There are no fewer than 717 State Owned Enterprises (SOEs) in South Africa with total assets of R1 trillion, or 27% of GDP, and government investment amounting to more than 30% of our total investment.
There is a trend worldwide for wealthier countries to have large governments, but South Africa’s government is larger than expected, and is growing steadily. On the other hand, the international trend is for poorer countries to have many SOEs, and for government investment to be a larger fraction of total investment. South Africa manages to be on the wrong side of this trend too. We have more SOEs and government investment than we should for a country at our level of development.
As can be seen from South Africa’s Tax Freedom Day*, which this year falls on May 25, five days later than last year and five weeks later than in 1994, SOEs are a substantial burden on the taxpayer and economy.
Orthodox economics says that enterprises run by the state tend to be less efficient than the same type of enterprise run by the private sector. This is because, in an SOE, the incentives of the stakeholders and the associated bureaucracy, as well as the lack of competition, do not encourage efficiency. Our government has admitted as much in its report on SOEs and in the last two budget speeches. Indeed, the return on investment in SOEs has declined over the last five years to 2.9% in 2014/2015.

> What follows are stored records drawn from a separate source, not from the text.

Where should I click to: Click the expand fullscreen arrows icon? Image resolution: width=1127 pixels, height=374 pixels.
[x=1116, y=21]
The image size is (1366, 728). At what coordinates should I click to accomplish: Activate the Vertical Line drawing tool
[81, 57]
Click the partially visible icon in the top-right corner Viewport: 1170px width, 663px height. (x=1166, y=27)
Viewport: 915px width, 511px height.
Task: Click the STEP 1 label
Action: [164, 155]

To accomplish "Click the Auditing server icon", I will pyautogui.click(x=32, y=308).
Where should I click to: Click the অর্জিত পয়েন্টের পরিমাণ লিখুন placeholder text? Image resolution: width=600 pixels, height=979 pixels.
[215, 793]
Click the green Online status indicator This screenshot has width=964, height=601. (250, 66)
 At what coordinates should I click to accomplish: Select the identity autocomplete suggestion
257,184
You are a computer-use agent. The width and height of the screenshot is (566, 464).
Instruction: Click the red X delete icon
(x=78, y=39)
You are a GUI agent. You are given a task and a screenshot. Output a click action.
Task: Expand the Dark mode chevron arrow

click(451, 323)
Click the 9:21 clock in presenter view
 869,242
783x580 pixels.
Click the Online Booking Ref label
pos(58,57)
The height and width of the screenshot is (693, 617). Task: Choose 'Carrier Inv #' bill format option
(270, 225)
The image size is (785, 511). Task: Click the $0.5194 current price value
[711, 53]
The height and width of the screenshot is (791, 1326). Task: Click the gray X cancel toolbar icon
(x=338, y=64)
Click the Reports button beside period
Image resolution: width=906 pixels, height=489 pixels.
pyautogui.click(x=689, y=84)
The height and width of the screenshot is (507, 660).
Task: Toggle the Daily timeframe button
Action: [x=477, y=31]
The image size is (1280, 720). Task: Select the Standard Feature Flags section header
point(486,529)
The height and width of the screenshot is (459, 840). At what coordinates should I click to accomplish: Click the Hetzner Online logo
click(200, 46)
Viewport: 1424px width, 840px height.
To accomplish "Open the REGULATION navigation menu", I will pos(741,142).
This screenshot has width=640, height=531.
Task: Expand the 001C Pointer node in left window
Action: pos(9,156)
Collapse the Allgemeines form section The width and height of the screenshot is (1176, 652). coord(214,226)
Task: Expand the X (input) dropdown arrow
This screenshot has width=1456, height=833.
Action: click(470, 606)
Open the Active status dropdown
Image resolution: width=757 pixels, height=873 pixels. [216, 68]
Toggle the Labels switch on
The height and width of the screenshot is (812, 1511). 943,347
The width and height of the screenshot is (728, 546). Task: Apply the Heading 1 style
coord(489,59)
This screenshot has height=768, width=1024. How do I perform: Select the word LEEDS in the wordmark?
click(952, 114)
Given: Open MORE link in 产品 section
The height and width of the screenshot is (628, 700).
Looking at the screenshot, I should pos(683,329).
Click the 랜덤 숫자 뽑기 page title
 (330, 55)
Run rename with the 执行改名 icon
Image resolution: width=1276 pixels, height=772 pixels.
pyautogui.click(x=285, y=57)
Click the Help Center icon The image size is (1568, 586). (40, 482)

Some SOEs are so inefficient that they make large and/or persistent losses. An obvious example is SAA, which has cost treasury more than R30-billion in bailouts since 2007. In 2015, government provided SAA with R14.4-billion in guarantees, which SAA lost no time in ‘needing’. SAA is a major risk for the state. Should it default on its debt, it would leave Treasury holding the tab. Government says it has no plans to get rid of, or to privatise SAA, but is considering a private equity partner and replacing the board. Chairperson, Dudu Myeni, a friend of President Jacob Zuma, however, is considered untouchable in political circles.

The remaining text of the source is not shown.